§ **Work instructions**: Write out every item below word for word.

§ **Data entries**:
_____

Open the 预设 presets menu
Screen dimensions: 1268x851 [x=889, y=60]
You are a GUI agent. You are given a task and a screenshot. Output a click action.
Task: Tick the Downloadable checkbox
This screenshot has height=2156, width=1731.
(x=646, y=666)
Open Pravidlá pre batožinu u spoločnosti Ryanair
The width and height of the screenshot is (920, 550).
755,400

_____

§ **Correct result**:
Open the 预设 presets menu
Screen dimensions: 1268x851 [x=889, y=60]
You are a GUI agent. You are given a task and a screenshot. Output a click action.
Task: Tick the Downloadable checkbox
This screenshot has height=2156, width=1731.
(x=646, y=666)
Open Pravidlá pre batožinu u spoločnosti Ryanair
The width and height of the screenshot is (920, 550).
755,400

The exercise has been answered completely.